Ian Riccaboni has written 839 articles on Phillies Nation.

Ian's athletic achievements include getting stuffed by NBA center Aaron Gray in high school and hitting .179 over four years for NYU against D-III, NAIA, JuCo, and NCBA schools. Ian hopes his athletic successes will help him achieve his dream of becoming the underground Bob Uecker.

  • Posts: 0 Bart Shart

    Pettibone shows promise. I hope he gets healthy, works on a change-up, curveball, and his control. He should be in the rotation next year as a fourth or fifth starter.

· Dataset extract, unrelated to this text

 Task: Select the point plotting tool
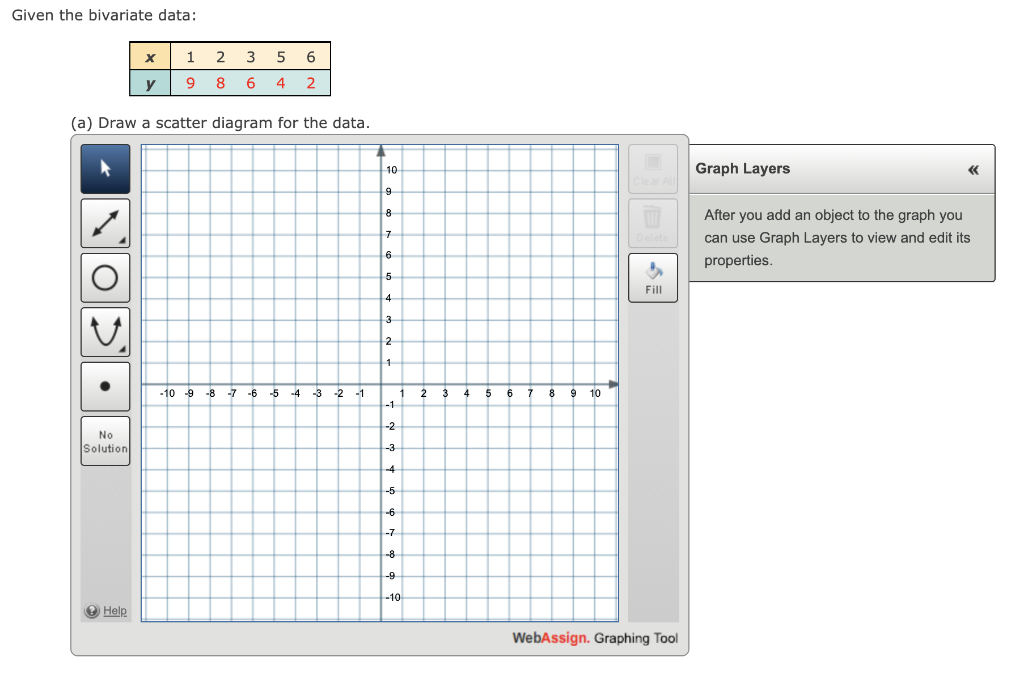coord(105,386)
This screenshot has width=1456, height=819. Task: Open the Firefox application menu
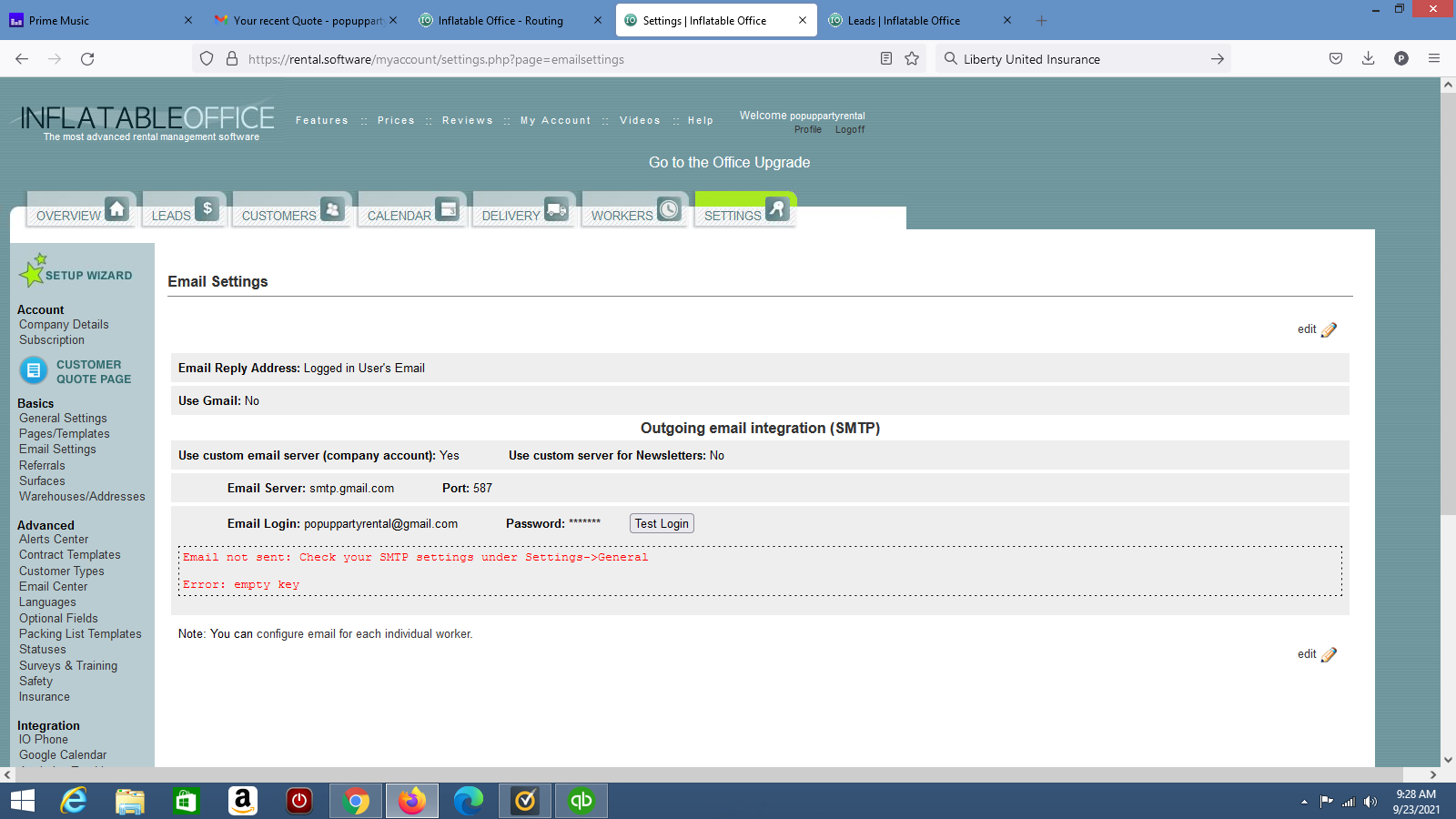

  • Posts: 0 BetaSigmaDeltaShag

    I agree Pettibone would be a good fourth or fifth starter in the majors like mostly young pictures in the organization he needs to work on control and his walks strike out ratio I think you could be a solid fourth fifth starter. The one thing to remember is these kids are 22 years old and with the right coaching can become solid major-league pitchers

  • Posts: 0 bacardipr

    I agree with both of the above posts.

  • Posts: 0 Bob in Bucks

    Pettibone does not have overpowering stuff. He may be OK for a while but eventually the league will catch up to him.

    • Posts: 0 DavidE

      I don’t know why you think he needs overpowering stuff. I don’t see Cliff Lee throwing the ball at 98 MPH and he is very effective. Pettibone has a decent fastball. There are a lot of good pitchers who have a Pettibone type fastball. Location is as important. If power was all that was important, Rosenberg, Aumont and J.C. Ramirez would all be top rate pitchers.